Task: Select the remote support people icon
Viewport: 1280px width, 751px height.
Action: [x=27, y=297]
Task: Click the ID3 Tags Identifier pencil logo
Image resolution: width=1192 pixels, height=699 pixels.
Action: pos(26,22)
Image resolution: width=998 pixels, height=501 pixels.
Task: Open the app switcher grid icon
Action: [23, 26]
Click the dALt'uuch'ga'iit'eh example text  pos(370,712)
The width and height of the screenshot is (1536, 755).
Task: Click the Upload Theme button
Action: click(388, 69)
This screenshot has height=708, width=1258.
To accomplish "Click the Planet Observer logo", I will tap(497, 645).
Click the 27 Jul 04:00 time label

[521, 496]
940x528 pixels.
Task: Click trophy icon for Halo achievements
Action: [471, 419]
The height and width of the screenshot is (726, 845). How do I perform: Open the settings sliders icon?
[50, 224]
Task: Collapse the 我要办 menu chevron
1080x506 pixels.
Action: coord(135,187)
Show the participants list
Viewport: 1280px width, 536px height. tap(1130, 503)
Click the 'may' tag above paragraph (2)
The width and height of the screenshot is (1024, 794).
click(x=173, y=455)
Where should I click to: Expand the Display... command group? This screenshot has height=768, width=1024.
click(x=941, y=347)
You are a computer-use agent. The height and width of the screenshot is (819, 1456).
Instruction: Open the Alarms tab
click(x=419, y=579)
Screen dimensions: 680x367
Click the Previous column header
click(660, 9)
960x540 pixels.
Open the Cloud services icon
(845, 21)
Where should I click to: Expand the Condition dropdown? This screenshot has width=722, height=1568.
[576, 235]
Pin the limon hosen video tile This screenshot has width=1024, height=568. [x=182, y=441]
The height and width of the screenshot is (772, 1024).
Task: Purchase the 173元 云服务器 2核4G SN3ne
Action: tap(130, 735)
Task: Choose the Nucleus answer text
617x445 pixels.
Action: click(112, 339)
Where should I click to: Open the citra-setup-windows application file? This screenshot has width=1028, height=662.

----

### TASK TO COMPLETE:
Starting at the line that contains "Click the dALt'uuch'ga'iit'eh", retype every line through the end of the records exactly, and nothing else.

### EXERCISE RESPONSE:
Click the dALt'uuch'ga'iit'eh example text  pos(370,712)
The width and height of the screenshot is (1536, 755).
Task: Click the Upload Theme button
Action: click(388, 69)
This screenshot has height=708, width=1258.
To accomplish "Click the Planet Observer logo", I will tap(497, 645).
Click the 27 Jul 04:00 time label

[521, 496]
940x528 pixels.
Task: Click trophy icon for Halo achievements
Action: [471, 419]
The height and width of the screenshot is (726, 845). How do I perform: Open the settings sliders icon?
[50, 224]
Task: Collapse the 我要办 menu chevron
1080x506 pixels.
Action: coord(135,187)
Show the participants list
Viewport: 1280px width, 536px height. tap(1130, 503)
Click the 'may' tag above paragraph (2)
The width and height of the screenshot is (1024, 794).
click(x=173, y=455)
Where should I click to: Expand the Display... command group? This screenshot has height=768, width=1024.
click(x=941, y=347)
You are a computer-use agent. The height and width of the screenshot is (819, 1456).
Instruction: Open the Alarms tab
click(x=419, y=579)
Screen dimensions: 680x367
Click the Previous column header
click(660, 9)
960x540 pixels.
Open the Cloud services icon
(845, 21)
Where should I click to: Expand the Condition dropdown? This screenshot has width=722, height=1568.
[576, 235]
Pin the limon hosen video tile This screenshot has width=1024, height=568. [x=182, y=441]
The height and width of the screenshot is (772, 1024).
Task: Purchase the 173元 云服务器 2核4G SN3ne
Action: tap(130, 735)
Task: Choose the Nucleus answer text
617x445 pixels.
Action: click(112, 339)
Where should I click to: Open the citra-setup-windows application file? This screenshot has width=1028, height=662.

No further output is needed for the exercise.